[[ DATASET EXCERPTS, beginning ]]
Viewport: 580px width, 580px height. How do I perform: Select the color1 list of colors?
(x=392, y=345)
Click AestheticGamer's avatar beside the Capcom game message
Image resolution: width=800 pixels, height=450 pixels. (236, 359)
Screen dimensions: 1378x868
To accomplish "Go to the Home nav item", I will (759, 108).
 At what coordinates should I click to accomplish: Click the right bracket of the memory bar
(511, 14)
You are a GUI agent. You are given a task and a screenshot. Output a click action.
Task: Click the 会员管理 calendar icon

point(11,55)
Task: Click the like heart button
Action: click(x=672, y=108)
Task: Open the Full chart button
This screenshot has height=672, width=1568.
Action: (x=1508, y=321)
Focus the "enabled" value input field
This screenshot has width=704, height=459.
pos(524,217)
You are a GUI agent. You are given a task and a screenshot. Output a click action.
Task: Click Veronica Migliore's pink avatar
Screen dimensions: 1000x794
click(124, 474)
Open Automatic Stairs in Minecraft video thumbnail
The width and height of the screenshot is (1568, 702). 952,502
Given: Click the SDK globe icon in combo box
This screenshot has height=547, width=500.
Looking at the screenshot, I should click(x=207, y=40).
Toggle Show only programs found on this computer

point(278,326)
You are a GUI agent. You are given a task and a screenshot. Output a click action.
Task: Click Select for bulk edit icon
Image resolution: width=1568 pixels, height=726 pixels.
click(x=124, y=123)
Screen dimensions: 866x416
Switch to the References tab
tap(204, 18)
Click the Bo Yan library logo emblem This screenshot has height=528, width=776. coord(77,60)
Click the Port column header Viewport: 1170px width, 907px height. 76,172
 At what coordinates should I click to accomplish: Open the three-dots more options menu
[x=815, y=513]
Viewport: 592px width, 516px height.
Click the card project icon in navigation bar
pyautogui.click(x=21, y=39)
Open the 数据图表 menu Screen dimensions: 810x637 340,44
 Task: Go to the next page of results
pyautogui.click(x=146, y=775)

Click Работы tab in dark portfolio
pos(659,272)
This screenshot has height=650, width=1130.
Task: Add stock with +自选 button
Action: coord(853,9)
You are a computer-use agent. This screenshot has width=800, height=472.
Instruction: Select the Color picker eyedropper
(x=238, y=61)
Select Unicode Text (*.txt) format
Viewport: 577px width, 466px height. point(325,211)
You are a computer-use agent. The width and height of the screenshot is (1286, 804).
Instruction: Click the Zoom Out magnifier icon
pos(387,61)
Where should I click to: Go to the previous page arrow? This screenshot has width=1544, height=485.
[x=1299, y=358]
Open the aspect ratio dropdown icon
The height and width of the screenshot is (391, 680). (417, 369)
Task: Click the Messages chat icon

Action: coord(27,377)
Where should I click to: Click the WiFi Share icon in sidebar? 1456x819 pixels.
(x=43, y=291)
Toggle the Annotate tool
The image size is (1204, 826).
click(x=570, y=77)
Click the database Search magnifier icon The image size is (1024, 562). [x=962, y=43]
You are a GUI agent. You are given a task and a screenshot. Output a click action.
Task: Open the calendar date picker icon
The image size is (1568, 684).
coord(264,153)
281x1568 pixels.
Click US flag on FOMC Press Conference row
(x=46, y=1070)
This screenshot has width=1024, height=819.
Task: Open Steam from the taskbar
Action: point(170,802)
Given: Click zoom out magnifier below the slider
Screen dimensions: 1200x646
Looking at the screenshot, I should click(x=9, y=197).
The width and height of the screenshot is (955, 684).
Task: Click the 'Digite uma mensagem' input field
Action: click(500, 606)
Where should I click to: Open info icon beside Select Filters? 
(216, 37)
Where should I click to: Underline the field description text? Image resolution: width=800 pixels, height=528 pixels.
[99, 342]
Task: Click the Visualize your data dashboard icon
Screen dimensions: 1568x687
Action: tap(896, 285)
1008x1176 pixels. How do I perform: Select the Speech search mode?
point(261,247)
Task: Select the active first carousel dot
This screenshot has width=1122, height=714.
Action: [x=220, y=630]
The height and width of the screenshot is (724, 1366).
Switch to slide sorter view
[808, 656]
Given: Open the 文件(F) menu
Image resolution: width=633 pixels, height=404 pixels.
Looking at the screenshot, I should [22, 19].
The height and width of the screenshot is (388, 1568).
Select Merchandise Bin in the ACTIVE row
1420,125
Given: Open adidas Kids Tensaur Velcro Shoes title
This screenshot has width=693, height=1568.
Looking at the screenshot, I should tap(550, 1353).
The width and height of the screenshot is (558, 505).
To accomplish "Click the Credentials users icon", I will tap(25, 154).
[[ DATASET EXCERPTS, end ]]
[WHAT TO PRODUCE]:
Search the records for the string "will" and return every line in which it occurs.

[RESULT OF THE TASK]:
To accomplish "Go to the Home nav item", I will (759, 108).
To accomplish "Click the Credentials users icon", I will tap(25, 154).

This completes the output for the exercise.